### TASK DESCRIPTION
Quote the stretch from the line containing "The image size is (1568, 720)." through the line containing "Action: 305,164", both ends included, leaving out the pictures.

### EXTRACTED MATERIAL
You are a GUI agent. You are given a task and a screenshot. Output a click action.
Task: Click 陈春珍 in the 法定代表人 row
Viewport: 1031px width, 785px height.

* * *

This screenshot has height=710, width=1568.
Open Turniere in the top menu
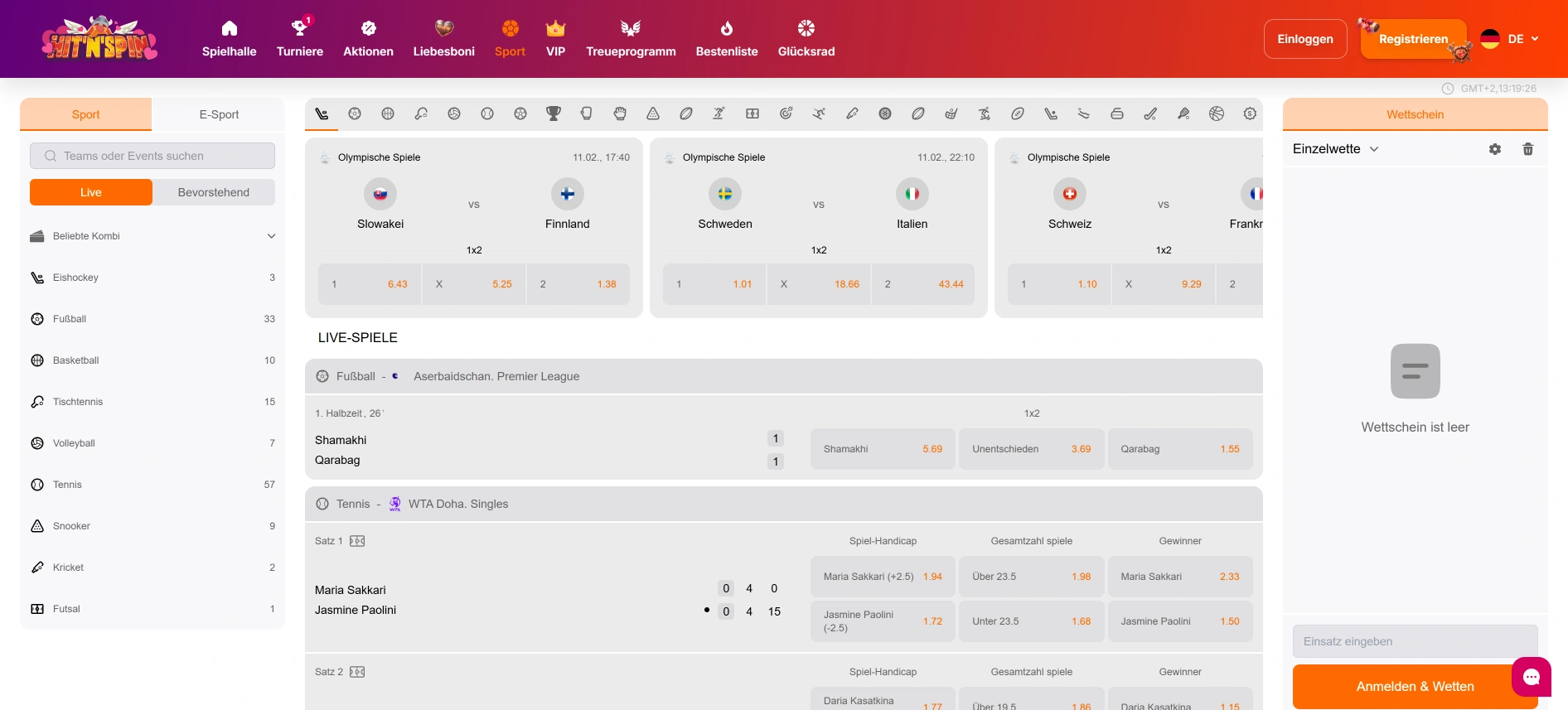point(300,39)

==

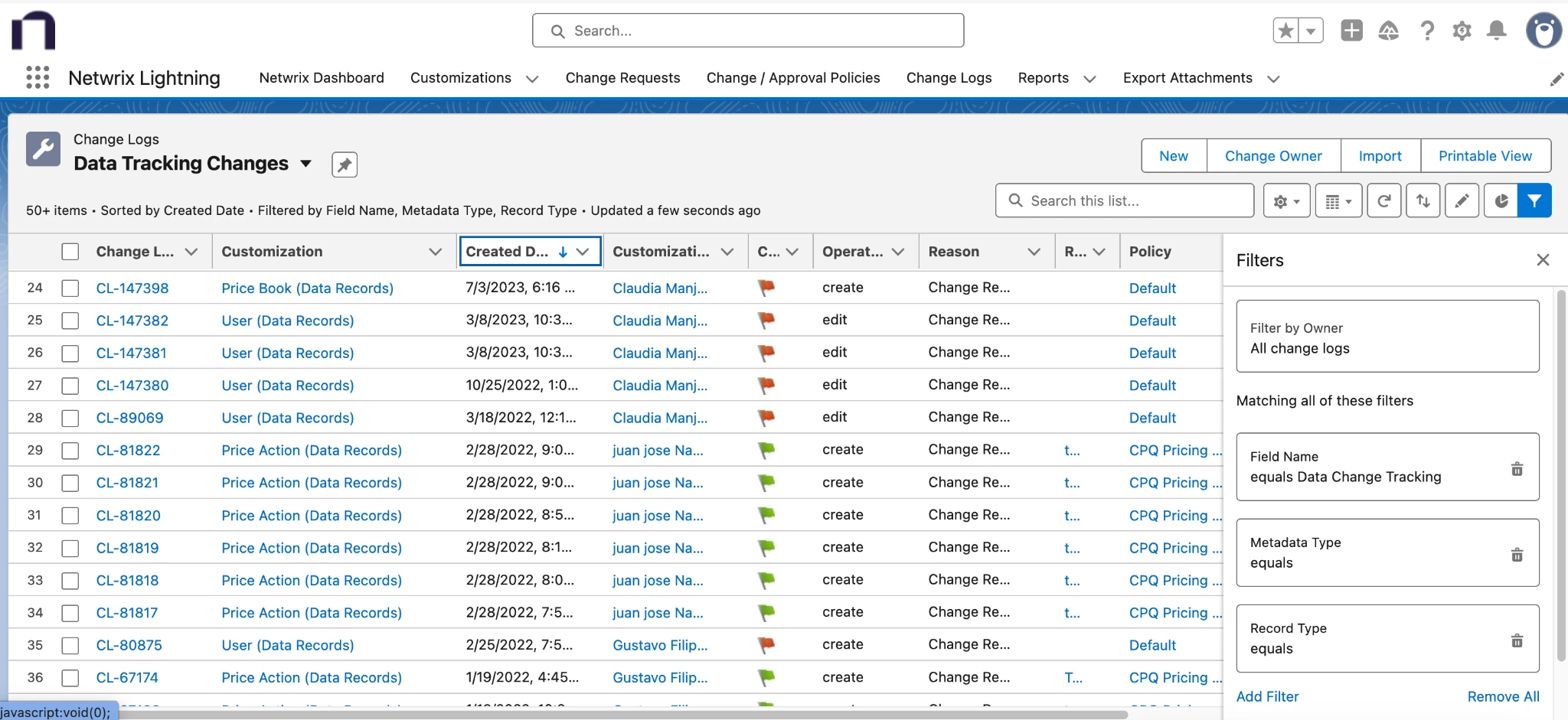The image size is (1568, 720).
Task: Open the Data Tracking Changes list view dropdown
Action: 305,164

### SOLUTION TO THE PROBLEM
The image size is (1568, 720).
Task: Open the Data Tracking Changes list view dropdown
Action: 305,164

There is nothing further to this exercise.